Data Engineering Capstone Project – IBM Data Engineering Professional Certificate

Overview

This capstone project simulates the role of a Data Engineer at SoftCart, an e-commerce company with global reach. The project integrates OLTP and NoSQL systems, a PostgreSQL data warehouse, ETL pipelines, a BI dashboard, and Spark-based machine learning. It was completed as the final project for Course 14 – Data Engineering Capstone Project in the IBM Data Engineering Professional Certificate.

Objectives

Design and implement a complete data platform for SoftCart
Build OLTP and NoSQL databases for operational data
Design a star-schema data warehouse and load data into it
Automate ETL pipelines for incremental data loads
Create a BI dashboard using IBM Cognos Analytics
Perform search analytics and sales prediction using Apache Spark

Tools & Technologies

Category	Tools/Technologies
Databases	MySQL, MongoDB, PostgreSQL
ETL & Automation	Bash, Python (`mysql-connector-python`, `psycopg2`), Apache Airflow
Data Warehouse	PostgreSQL (staging and reporting)
Big Data & ML	Apache Spark, PySpark, Spark MLlib
Visualization	IBM Cognos Analytics

Data Platform Architecture

The following diagram illustrates the end-to-end architecture implemented in this project, covering data ingestion, processing, storage, and analytics:

Ingestion Layer

Web Server captures customer activity and sends event data to downstream systems.

Operational Storage Layer

MySQL stores structured transactional (OLTP) data from sales operations.
MongoDB stores unstructured catalog data in a NoSQL format.

Data Warehousing Layer

PostgreSQL serves as both the staging and reporting data warehouse, used for cleansing, transformation, and analytics.
(Note: DB2 was optional in the project; PostgreSQL was used in this implementation.)

Processing Layer

Apache Spark performs scalable batch processing and powers machine learning tasks using PySpark and MLlib.

Visualization Layer

IBM Cognos Analytics is used to deliver business dashboards, KPIs, and interactive visualizations.
(Note: Google Looker Studio was optional in the project; IBM Cognos Analytics was used in this implementation.)

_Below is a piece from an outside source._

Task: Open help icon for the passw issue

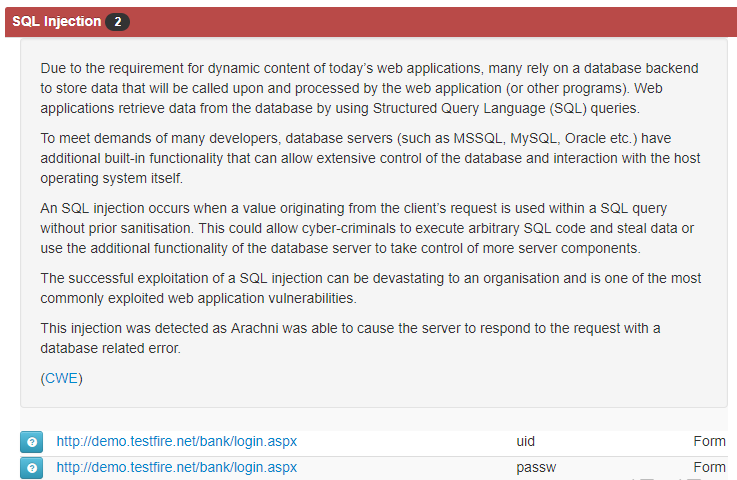Action: (x=31, y=468)
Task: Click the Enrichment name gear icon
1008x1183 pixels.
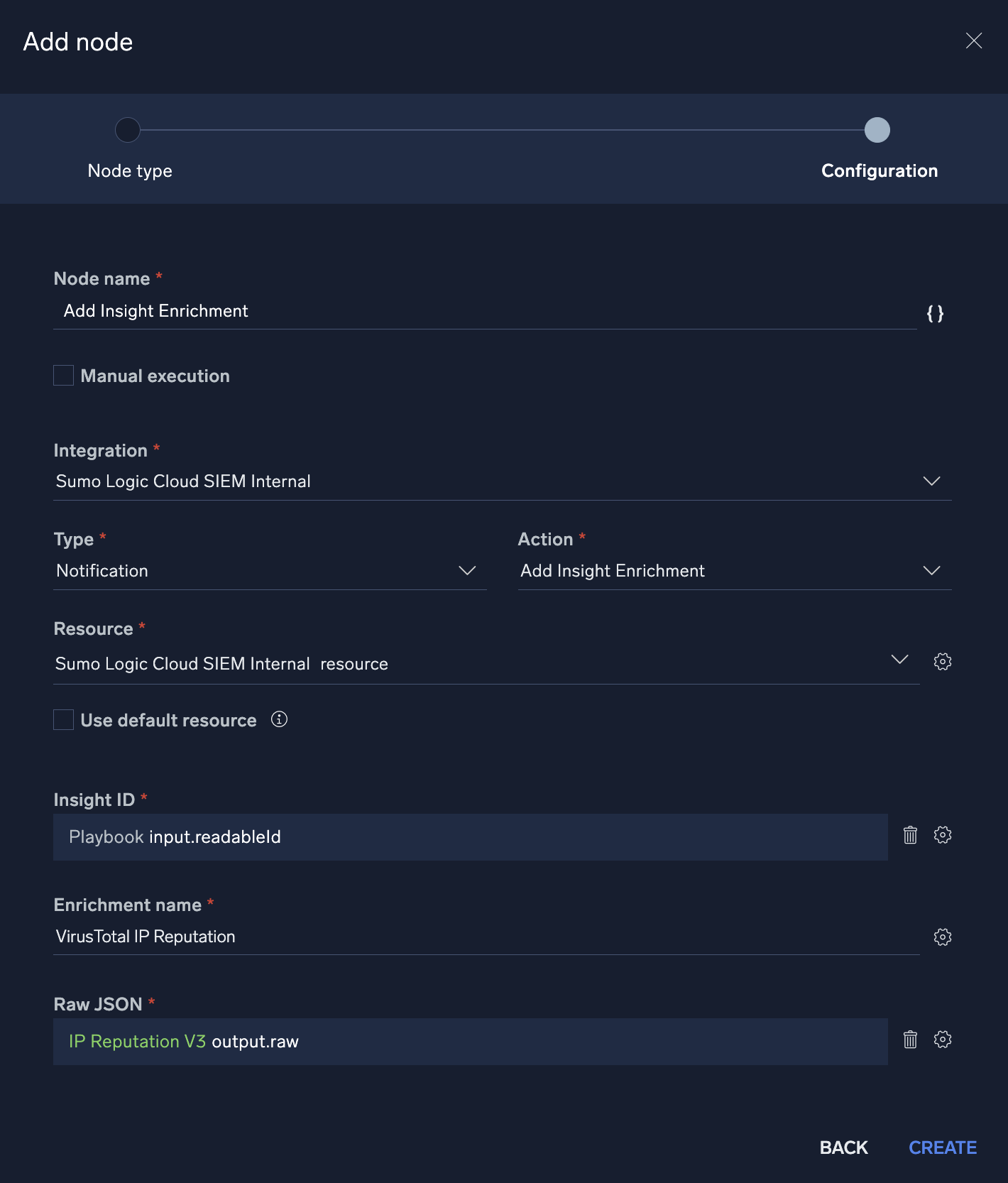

This layered architecture enables modular, scalable, and maintainable data engineering pipelines, supporting robust analytics from raw ingestion to insight delivery.

Results & Benchmarks

Warehouse query performance: Reduced “total sales per country” query time from ~78 ms to <1 ms by using a PostgreSQL materialized view (~99% faster).
Warehouse scale (repo data): 300,000 fact rows; 1,096 dates; 56 countries.
Repro notes: Times measured locally with \timing on in psql; materialized view defined as total_sales_per_country.

Project Modules & Components

Module 1: OLTP Database (MySQL)

Created sales_data table and populated it with oltpdata.csv
Set up an index on the timestamp field
Automated export of the data using a Bash script

Files:

sql/sales_module1.sql
data/oltpdata.csv
python/scripts/datadump.sh

Module 2: NoSQL Catalog (MongoDB)

Imported catalog data from catalog.json into MongoDB
Created indexes and executed aggregation queries
Exported selected fields into CSV

Files:

data/catalog.json
mongodb/module2_mongodb_commands.txt

Module 3: Data Warehouse Design & Queries (PostgreSQL)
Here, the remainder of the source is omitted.